Why I Hope "Beautiful: The Carole King Musical" Wins The Tony For Best Musical

    Spoilers ahead!

    Going in to see Beautiful, all I knew about Carole King was she was a singer from the '70s with an enviable mane of curly hair who wrote that song about being a natural woman. I did know I was about to see a biographical jukebox musical, and I expected a cut-and-dry retelling of every detail of Carole's successful life, reaffirming the popular image of what a strong career woman looks like.

    From the first few scenes, I was right on point.

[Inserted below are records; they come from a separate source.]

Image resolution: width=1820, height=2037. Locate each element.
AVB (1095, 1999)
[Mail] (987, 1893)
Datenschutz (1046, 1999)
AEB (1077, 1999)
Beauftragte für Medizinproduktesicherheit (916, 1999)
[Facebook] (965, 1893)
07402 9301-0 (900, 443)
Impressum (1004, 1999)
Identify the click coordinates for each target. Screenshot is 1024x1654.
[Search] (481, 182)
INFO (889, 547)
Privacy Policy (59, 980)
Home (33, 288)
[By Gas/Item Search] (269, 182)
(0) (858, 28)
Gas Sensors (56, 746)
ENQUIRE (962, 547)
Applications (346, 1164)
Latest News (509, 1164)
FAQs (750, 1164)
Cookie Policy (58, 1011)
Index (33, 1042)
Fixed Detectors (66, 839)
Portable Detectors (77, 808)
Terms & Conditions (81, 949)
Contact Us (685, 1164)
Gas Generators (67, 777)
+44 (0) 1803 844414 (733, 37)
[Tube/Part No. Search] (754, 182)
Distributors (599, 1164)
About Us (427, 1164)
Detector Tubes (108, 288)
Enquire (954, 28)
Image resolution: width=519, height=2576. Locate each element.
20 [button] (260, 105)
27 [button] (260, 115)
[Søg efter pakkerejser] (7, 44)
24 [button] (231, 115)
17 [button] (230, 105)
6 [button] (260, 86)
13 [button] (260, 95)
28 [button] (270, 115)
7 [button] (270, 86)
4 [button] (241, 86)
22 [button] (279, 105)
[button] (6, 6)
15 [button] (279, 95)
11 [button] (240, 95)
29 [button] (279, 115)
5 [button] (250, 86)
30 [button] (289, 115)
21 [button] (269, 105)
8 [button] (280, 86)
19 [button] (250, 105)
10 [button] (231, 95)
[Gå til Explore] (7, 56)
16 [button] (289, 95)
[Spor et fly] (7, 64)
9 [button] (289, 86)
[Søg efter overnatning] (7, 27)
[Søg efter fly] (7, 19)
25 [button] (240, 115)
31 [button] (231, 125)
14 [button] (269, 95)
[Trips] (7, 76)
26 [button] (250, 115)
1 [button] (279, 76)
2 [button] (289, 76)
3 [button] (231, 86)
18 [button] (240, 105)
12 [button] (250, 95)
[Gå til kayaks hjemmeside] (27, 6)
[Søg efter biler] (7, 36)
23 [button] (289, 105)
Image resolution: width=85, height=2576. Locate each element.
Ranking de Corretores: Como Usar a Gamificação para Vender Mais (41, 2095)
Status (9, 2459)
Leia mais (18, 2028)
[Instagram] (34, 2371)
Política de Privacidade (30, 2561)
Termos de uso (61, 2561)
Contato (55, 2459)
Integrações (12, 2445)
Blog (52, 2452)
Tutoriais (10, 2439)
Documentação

We were introduced to a teenage Carole (played by the stellar Jessie Mueller) who was so brilliant that she was already writing songs for money AND attending college at the age of 17. I predicted that the conflicts in the musical would be about being taken seriously as a woman in the entertainment industry, or perhaps about dealing with controlling your own image as an artist, especially as a female one. Both these topics are very valid and important to me, and I was ready to see a strong-willed, driven young woman hold her own in an oftentimes ruthless industry, even though I wouldn't be able to fully relate.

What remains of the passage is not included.